Napoli, 03 GIU (Il Velino/Il Velino Campania) – L’azionista di maggioranza del Terzo Polo, l’Udc, chiarisce la propria posizione in merito alla giunta comunale di Napoli. Pasquale Sommese, assessore regionale al Personale e responsabile cittadino dei centristi, spiega al VELINO: “Benissimo Pasquino presidente del Consiglio, ma poi sia chiaro che l’Udc siedera’ sui banchi dell’opposizione”. In sostanza, si’ al rettore come figura di garanzia come chiesto dallo stesso sindaco de Magistris, ma niente assessori in quota Udc.

Sommese, Pasquino opera a titolo personale nel dialogo con De Magistris?
“No. La posizione del partito e’ chiara a tutti i livelli ed in sintonia con Pasquino. Le affermazioni che hanno caratterizzato la vigilia della campagna elettorali, il dopo elezioni le riflessioni post-ballottaggio seguono la stessa linea tra vertici nazionali e locali: non ci schieriamo dalla parte di nessuno”.

Va bene Pasquino alla Presidenza del Consiglio?
“In molti vedono la figura del rettore Pasquino come garanzia per l’intera assemblea consiliare: questa sarebbe una bella e auspicabile inizitiava”. 

Ma Pasquino dara’ anche eventuali indicazioni per la giunta?
“Udc e Terzo Polo hanno avuto a Napoli un risultato straordinario come negli altri Comuni, quindi resta fedele al mandato ricevuto: siederemo nei banchi dell’opposizione pronti ad assumerci responsabilità rispetto alle drammaticita’ delle note emergenze come i rifiuti ma anche quelle occupazionale e sociale. Tutti i contributi possibili, ma dai banchi dell’opposizione. Dobbiamo essere coerenti, rispettando l’etica della politica”.

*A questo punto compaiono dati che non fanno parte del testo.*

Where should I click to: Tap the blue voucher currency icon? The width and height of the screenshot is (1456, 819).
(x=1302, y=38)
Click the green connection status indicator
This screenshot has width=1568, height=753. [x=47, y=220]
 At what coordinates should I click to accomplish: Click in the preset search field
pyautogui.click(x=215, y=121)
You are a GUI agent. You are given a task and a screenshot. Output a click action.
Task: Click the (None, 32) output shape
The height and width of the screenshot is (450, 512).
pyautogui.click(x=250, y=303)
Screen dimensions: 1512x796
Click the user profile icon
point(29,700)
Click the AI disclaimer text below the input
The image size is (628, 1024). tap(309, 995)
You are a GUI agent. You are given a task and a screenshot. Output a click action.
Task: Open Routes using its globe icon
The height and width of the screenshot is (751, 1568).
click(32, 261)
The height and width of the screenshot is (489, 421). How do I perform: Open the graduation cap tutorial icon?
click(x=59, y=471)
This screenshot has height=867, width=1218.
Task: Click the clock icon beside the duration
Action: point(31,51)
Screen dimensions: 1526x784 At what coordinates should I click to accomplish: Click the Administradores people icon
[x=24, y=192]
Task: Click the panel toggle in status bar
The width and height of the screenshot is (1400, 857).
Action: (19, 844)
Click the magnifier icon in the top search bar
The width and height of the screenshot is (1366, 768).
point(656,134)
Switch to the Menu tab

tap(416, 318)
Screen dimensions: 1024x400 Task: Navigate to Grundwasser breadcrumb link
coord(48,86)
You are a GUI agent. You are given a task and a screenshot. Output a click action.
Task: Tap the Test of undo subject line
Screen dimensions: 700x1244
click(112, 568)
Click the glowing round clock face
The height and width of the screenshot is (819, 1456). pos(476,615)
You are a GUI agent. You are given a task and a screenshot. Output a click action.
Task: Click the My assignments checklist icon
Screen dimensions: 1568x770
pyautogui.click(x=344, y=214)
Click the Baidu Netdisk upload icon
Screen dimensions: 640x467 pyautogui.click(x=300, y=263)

E’ vero che dal Pdl qualcuno ha chiesto a Caldoro di farvi fuori?
“Caldoro sull’intera vicenda e’ stato chiarissimo, e non possiamo non condividerla. L’Udc governa alla Regione e nelle Province ed e’ leale rispetto agli impegni assunti con gli elettori. E’ arrivato, piuttosto, il momento di rendere esecutivo il nostro programma, le riforme sono gia’ sui tavoli e all’ordine del giorno”. –

Che cosa pensa di Alfano segretario?
“E’ il tentativo finalmente di dar vita ad un partito radicato che si dia regole interne per selezionare la classe dirigente: ci vuole per esempio un solo responsabile eletto da congressi per ogni livello. Cittadino, provinciale e regionale”.

Non avete commesso errori?
“A Napoli no, avremmo solo dovuto imporre a Caldoro cio’ che ha fatto Scopelliti in Calabria: continuare l’alleanza con Udc e Udeur, con loro avremmo vinto al primo turno. Dovevamo dare maggiore forza a lui, si recuperi adesso. Subito”.